(Recorded data)
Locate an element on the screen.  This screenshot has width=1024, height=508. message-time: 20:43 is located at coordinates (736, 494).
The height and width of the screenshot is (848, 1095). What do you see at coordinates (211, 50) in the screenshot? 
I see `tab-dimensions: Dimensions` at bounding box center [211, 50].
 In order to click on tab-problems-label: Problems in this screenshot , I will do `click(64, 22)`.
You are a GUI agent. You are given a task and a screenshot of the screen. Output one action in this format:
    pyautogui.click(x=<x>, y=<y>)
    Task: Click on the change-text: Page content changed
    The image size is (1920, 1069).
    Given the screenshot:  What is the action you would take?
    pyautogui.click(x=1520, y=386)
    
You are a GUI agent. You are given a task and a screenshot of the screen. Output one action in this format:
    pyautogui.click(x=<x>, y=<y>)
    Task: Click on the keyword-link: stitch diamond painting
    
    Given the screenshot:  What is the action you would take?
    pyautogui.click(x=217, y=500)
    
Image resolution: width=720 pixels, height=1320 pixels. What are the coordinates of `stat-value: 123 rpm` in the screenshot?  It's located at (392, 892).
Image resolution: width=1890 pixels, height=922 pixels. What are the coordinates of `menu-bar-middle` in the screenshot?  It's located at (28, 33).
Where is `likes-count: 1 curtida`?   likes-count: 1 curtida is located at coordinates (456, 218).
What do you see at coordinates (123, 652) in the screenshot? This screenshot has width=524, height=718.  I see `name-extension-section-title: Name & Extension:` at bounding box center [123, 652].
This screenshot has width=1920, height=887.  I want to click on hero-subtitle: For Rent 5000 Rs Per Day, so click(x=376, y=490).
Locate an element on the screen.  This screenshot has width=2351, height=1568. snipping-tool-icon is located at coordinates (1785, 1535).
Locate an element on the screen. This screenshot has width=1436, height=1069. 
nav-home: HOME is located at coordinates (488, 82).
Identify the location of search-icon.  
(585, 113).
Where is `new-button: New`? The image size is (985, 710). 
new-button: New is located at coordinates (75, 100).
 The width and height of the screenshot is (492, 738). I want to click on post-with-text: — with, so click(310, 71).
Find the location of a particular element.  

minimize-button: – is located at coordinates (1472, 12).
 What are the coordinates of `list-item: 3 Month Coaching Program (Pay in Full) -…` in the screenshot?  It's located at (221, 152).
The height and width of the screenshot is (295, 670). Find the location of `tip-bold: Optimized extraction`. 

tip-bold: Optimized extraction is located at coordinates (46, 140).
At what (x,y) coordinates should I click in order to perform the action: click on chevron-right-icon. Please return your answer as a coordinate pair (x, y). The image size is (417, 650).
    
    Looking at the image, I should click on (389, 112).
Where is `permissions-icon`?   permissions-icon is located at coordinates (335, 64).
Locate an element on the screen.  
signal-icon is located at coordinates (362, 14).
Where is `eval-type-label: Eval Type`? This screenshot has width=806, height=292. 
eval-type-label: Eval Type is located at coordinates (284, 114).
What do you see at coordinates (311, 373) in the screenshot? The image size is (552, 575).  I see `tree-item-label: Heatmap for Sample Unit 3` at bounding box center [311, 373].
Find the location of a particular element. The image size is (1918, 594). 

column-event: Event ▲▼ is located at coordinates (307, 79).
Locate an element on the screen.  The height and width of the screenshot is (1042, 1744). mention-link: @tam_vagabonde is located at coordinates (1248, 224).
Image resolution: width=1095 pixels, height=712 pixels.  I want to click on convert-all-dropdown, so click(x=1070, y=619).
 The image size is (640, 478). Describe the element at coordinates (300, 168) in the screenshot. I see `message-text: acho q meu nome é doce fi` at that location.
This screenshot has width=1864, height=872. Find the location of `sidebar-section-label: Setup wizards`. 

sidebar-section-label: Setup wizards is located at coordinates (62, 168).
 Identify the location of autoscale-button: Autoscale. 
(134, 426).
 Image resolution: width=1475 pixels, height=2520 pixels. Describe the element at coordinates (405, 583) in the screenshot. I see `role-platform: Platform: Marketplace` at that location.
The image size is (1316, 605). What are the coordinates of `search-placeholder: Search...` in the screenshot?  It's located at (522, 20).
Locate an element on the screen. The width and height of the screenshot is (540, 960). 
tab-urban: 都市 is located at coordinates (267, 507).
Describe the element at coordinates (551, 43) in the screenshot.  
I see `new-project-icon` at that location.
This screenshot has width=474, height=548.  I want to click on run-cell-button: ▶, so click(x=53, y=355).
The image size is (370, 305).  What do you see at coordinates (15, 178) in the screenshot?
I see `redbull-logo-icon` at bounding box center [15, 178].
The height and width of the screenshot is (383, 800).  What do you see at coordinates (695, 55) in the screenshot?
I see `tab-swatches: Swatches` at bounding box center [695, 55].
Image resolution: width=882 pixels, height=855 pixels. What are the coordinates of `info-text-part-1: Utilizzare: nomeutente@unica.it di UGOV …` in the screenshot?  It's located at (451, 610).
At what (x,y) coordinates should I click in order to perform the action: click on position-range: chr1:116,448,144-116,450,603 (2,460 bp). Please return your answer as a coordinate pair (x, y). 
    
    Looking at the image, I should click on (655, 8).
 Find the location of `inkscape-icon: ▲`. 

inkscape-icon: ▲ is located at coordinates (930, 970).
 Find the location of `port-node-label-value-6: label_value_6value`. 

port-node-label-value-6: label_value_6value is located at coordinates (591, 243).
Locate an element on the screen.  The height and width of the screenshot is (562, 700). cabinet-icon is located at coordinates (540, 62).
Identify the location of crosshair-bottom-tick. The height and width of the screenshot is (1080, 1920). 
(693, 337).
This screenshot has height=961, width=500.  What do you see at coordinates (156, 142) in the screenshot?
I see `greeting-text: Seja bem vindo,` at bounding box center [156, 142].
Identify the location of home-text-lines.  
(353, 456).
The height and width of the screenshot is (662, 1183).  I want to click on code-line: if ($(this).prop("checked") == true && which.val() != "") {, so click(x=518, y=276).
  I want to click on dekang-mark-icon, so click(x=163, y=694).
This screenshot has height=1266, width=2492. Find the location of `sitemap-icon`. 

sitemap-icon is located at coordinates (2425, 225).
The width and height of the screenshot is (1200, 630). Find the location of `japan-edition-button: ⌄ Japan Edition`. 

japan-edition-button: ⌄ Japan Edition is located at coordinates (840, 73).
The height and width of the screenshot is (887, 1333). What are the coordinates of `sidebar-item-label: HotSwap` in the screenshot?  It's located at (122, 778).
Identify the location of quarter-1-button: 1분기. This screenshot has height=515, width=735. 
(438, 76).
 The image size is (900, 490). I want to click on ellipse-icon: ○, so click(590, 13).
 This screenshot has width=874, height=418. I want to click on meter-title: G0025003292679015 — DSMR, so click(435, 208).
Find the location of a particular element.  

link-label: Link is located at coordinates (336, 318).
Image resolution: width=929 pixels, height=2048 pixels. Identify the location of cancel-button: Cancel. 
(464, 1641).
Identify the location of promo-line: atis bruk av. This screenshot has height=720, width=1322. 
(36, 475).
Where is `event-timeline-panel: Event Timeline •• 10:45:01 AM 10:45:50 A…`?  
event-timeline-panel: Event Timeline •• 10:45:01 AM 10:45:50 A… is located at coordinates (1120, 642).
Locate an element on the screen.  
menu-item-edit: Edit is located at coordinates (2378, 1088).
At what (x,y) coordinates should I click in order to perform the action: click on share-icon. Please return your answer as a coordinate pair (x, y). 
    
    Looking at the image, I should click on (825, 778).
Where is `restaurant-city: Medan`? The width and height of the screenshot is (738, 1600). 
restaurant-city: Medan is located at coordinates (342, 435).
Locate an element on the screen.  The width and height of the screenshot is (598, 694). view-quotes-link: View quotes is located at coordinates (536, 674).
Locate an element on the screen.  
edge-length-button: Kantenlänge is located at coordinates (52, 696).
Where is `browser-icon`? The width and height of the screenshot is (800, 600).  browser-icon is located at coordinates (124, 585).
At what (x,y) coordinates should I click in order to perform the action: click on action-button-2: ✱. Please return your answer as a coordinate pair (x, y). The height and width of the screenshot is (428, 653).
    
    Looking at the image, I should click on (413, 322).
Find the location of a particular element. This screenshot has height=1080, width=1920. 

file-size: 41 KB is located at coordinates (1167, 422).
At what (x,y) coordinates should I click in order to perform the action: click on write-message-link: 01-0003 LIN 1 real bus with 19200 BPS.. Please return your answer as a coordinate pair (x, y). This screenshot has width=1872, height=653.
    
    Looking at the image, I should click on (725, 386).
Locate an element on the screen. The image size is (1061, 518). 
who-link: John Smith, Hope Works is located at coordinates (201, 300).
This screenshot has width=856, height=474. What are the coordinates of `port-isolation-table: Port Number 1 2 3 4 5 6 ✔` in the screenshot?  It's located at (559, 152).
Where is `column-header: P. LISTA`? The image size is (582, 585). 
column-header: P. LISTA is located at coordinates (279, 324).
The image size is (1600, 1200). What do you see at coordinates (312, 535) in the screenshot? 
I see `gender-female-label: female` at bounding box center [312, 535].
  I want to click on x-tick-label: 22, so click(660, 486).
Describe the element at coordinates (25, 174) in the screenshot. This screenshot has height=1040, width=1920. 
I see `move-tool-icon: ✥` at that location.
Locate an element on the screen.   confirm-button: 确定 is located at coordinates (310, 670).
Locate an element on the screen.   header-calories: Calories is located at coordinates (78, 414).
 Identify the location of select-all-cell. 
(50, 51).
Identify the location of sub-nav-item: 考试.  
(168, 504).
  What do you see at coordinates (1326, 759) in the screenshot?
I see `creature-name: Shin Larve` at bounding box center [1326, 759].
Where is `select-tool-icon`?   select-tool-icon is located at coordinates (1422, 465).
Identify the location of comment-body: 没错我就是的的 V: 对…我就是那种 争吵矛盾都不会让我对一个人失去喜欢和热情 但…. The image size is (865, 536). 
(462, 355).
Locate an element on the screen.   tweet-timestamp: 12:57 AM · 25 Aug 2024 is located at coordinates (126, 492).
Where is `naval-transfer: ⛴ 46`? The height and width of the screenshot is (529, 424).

[Task brief]:
Write out the data from the line containing "The height and width of the screenshot is (295, 670)." through the line containing "coordinates (1248, 224).", both included. In those lines, put "item" in place of each "element" and keep everything else the same.

[Your solution]:
The height and width of the screenshot is (295, 670). Find the location of `tip-bold: Optimized extraction`. 

tip-bold: Optimized extraction is located at coordinates (46, 140).
At what (x,y) coordinates should I click in order to perform the action: click on chevron-right-icon. Please return your answer as a coordinate pair (x, y). The image size is (417, 650).
    
    Looking at the image, I should click on (389, 112).
Where is `permissions-icon`?   permissions-icon is located at coordinates (335, 64).
Locate an item on the screen.  
signal-icon is located at coordinates (362, 14).
Where is `eval-type-label: Eval Type`? This screenshot has width=806, height=292. 
eval-type-label: Eval Type is located at coordinates (284, 114).
What do you see at coordinates (311, 373) in the screenshot? The image size is (552, 575).  I see `tree-item-label: Heatmap for Sample Unit 3` at bounding box center [311, 373].
Find the location of a particular item. The image size is (1918, 594). 

column-event: Event ▲▼ is located at coordinates (307, 79).
Locate an item on the screen.  The height and width of the screenshot is (1042, 1744). mention-link: @tam_vagabonde is located at coordinates (1248, 224).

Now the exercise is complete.